Each record below needs to be written out exactly as it appears.
Segment Start: RECORDS SHOWN
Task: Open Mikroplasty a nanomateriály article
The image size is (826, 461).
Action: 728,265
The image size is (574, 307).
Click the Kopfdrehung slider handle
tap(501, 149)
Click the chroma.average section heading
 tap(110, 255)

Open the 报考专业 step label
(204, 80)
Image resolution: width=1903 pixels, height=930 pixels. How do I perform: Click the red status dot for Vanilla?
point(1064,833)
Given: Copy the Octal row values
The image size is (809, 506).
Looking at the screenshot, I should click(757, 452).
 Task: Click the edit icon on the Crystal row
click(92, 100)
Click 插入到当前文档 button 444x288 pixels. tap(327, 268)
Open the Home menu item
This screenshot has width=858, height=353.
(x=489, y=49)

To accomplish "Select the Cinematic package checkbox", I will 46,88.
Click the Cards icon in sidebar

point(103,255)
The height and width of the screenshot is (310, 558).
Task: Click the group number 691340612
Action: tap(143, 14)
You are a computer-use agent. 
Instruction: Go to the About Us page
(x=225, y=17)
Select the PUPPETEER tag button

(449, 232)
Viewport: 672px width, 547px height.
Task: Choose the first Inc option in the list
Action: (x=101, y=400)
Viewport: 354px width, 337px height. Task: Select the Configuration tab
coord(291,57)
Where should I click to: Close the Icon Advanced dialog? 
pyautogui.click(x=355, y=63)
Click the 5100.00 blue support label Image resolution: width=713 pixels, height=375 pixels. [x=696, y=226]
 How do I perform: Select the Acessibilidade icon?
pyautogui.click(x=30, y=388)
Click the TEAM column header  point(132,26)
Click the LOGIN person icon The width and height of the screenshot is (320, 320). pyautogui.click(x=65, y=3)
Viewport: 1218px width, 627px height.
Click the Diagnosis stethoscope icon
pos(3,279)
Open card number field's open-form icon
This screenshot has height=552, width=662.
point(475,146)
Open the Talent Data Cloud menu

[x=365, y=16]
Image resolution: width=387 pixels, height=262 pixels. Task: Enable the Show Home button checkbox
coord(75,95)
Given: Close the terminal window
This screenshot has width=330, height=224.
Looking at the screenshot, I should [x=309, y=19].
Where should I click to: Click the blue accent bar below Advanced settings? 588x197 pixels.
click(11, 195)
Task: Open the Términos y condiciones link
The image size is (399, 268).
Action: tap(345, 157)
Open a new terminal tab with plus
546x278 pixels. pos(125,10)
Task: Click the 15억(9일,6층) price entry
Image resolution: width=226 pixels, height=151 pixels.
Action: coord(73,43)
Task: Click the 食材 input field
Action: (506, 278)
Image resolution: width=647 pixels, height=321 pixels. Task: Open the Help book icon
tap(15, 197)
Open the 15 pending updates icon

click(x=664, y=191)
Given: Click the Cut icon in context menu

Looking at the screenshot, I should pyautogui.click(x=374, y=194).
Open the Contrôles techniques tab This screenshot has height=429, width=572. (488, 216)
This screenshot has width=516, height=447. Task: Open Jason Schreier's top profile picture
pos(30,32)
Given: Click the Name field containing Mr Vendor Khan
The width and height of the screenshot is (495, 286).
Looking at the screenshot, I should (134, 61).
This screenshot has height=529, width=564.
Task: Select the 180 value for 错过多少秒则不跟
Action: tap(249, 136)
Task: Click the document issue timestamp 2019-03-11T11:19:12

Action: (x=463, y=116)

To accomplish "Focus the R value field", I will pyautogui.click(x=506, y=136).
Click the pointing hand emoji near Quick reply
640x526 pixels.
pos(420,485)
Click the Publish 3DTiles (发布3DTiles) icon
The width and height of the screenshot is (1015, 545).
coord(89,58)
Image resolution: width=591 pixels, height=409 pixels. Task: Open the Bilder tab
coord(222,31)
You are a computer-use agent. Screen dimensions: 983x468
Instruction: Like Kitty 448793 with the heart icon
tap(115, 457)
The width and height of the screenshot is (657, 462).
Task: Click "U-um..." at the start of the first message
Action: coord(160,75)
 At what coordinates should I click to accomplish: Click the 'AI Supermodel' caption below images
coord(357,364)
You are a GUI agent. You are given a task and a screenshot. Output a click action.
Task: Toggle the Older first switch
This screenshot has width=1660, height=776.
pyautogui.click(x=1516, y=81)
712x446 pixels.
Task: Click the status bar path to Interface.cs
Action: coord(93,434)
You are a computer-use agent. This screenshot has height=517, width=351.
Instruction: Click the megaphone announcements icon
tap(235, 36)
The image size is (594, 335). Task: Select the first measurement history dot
Segment End: RECORDS SHOWN
RESPONSE BOX:
Task: Open Mikroplasty a nanomateriály article
The image size is (826, 461).
Action: 728,265
The image size is (574, 307).
Click the Kopfdrehung slider handle
tap(501, 149)
Click the chroma.average section heading
 tap(110, 255)

Open the 报考专业 step label
(204, 80)
Image resolution: width=1903 pixels, height=930 pixels. How do I perform: Click the red status dot for Vanilla?
point(1064,833)
Given: Copy the Octal row values
The image size is (809, 506).
Looking at the screenshot, I should click(757, 452).
 Task: Click the edit icon on the Crystal row
click(92, 100)
Click 插入到当前文档 button 444x288 pixels. tap(327, 268)
Open the Home menu item
This screenshot has width=858, height=353.
(x=489, y=49)

To accomplish "Select the Cinematic package checkbox", I will 46,88.
Click the Cards icon in sidebar

point(103,255)
The height and width of the screenshot is (310, 558).
Task: Click the group number 691340612
Action: tap(143, 14)
You are a computer-use agent. 
Instruction: Go to the About Us page
(x=225, y=17)
Select the PUPPETEER tag button

(449, 232)
Viewport: 672px width, 547px height.
Task: Choose the first Inc option in the list
Action: (x=101, y=400)
Viewport: 354px width, 337px height. Task: Select the Configuration tab
coord(291,57)
Where should I click to: Close the Icon Advanced dialog? 
pyautogui.click(x=355, y=63)
Click the 5100.00 blue support label Image resolution: width=713 pixels, height=375 pixels. [x=696, y=226]
 How do I perform: Select the Acessibilidade icon?
pyautogui.click(x=30, y=388)
Click the TEAM column header  point(132,26)
Click the LOGIN person icon The width and height of the screenshot is (320, 320). pyautogui.click(x=65, y=3)
Viewport: 1218px width, 627px height.
Click the Diagnosis stethoscope icon
pos(3,279)
Open card number field's open-form icon
This screenshot has height=552, width=662.
point(475,146)
Open the Talent Data Cloud menu

[x=365, y=16]
Image resolution: width=387 pixels, height=262 pixels. Task: Enable the Show Home button checkbox
coord(75,95)
Given: Close the terminal window
This screenshot has width=330, height=224.
Looking at the screenshot, I should [x=309, y=19].
Where should I click to: Click the blue accent bar below Advanced settings? 588x197 pixels.
click(11, 195)
Task: Open the Términos y condiciones link
The image size is (399, 268).
Action: tap(345, 157)
Open a new terminal tab with plus
546x278 pixels. pos(125,10)
Task: Click the 15억(9일,6층) price entry
Image resolution: width=226 pixels, height=151 pixels.
Action: coord(73,43)
Task: Click the 食材 input field
Action: (506, 278)
Image resolution: width=647 pixels, height=321 pixels. Task: Open the Help book icon
tap(15, 197)
Open the 15 pending updates icon

click(x=664, y=191)
Given: Click the Cut icon in context menu

Looking at the screenshot, I should pyautogui.click(x=374, y=194).
Open the Contrôles techniques tab This screenshot has height=429, width=572. (488, 216)
This screenshot has width=516, height=447. Task: Open Jason Schreier's top profile picture
pos(30,32)
Given: Click the Name field containing Mr Vendor Khan
The width and height of the screenshot is (495, 286).
Looking at the screenshot, I should (134, 61).
This screenshot has height=529, width=564.
Task: Select the 180 value for 错过多少秒则不跟
Action: tap(249, 136)
Task: Click the document issue timestamp 2019-03-11T11:19:12

Action: (x=463, y=116)

To accomplish "Focus the R value field", I will pyautogui.click(x=506, y=136).
Click the pointing hand emoji near Quick reply
640x526 pixels.
pos(420,485)
Click the Publish 3DTiles (发布3DTiles) icon
The width and height of the screenshot is (1015, 545).
coord(89,58)
Image resolution: width=591 pixels, height=409 pixels. Task: Open the Bilder tab
coord(222,31)
You are a computer-use agent. Screen dimensions: 983x468
Instruction: Like Kitty 448793 with the heart icon
tap(115, 457)
The width and height of the screenshot is (657, 462).
Task: Click "U-um..." at the start of the first message
Action: coord(160,75)
 At what coordinates should I click to accomplish: Click the 'AI Supermodel' caption below images
coord(357,364)
You are a GUI agent. You are given a task and a screenshot. Output a click action.
Task: Toggle the Older first switch
This screenshot has width=1660, height=776.
pyautogui.click(x=1516, y=81)
712x446 pixels.
Task: Click the status bar path to Interface.cs
Action: coord(93,434)
You are a computer-use agent. This screenshot has height=517, width=351.
Instruction: Click the megaphone announcements icon
tap(235, 36)
The image size is (594, 335). Task: Select the first measurement history dot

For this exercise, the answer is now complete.